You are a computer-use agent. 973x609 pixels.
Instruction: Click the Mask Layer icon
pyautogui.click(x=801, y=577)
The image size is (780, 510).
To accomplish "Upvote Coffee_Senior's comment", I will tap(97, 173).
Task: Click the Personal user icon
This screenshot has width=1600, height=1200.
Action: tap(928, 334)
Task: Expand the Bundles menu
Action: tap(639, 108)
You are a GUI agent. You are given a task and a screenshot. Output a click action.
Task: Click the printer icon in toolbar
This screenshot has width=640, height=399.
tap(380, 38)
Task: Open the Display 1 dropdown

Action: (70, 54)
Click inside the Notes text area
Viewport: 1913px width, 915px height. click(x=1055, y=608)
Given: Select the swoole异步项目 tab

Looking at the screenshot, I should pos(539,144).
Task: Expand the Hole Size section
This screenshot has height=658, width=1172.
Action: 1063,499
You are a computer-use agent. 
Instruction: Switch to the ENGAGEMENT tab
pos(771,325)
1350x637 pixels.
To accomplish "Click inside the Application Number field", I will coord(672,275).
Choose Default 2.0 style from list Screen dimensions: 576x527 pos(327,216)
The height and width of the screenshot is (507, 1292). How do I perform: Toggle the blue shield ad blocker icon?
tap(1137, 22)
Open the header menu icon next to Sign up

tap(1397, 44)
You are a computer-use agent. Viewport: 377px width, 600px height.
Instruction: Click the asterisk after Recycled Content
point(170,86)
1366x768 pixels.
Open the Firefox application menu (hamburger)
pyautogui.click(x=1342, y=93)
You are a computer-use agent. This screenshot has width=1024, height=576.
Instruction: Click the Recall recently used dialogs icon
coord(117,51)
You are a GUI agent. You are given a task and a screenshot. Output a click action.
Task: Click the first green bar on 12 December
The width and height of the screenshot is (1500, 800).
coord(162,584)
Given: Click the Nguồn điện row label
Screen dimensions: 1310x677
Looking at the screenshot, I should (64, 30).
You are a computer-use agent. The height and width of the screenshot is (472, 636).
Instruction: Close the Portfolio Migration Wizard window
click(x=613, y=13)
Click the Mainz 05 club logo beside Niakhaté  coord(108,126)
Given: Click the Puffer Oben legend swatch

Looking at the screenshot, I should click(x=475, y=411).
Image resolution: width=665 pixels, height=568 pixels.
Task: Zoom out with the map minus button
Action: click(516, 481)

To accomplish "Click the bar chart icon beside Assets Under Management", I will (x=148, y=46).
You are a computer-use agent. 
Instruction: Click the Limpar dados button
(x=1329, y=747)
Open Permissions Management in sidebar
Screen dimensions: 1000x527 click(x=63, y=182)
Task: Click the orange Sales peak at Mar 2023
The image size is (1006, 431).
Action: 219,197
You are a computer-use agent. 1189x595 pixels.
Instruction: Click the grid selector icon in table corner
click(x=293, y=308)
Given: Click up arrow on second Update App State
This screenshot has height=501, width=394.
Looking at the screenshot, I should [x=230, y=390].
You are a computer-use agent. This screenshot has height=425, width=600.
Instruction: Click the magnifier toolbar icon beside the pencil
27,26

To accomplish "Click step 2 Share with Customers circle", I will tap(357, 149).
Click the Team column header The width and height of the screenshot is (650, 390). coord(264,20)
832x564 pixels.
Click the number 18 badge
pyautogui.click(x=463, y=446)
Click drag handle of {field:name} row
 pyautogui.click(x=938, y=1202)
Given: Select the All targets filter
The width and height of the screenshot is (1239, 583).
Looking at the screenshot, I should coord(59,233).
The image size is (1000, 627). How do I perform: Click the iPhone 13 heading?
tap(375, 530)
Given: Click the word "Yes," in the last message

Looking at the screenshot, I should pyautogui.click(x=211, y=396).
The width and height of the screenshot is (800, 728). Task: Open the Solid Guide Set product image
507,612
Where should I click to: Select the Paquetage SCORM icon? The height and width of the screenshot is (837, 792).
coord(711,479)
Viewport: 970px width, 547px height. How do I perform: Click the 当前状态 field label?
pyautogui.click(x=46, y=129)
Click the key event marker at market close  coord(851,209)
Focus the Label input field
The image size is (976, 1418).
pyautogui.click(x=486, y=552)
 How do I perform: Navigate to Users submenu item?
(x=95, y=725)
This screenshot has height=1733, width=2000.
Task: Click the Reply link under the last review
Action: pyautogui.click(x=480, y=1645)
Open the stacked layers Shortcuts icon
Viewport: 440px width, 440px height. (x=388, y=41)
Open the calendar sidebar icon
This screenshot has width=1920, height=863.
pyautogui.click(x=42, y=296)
■ ■ ■ ■ ■
◆ **What is required**
Go through the material above and output exactly the lines from the one containing "has width=1024, height=576." through the one containing "Click the Mainz".

◆ **Response area**
You are a computer-use agent. This screenshot has width=1024, height=576.
Instruction: Click the Recall recently used dialogs icon
coord(117,51)
You are a GUI agent. You are given a task and a screenshot. Output a click action.
Task: Click the first green bar on 12 December
The width and height of the screenshot is (1500, 800).
coord(162,584)
Given: Click the Nguồn điện row label
Screen dimensions: 1310x677
Looking at the screenshot, I should (64, 30).
You are a computer-use agent. The height and width of the screenshot is (472, 636).
Instruction: Close the Portfolio Migration Wizard window
click(x=613, y=13)
Click the Mainz 05 club logo beside Niakhaté  coord(108,126)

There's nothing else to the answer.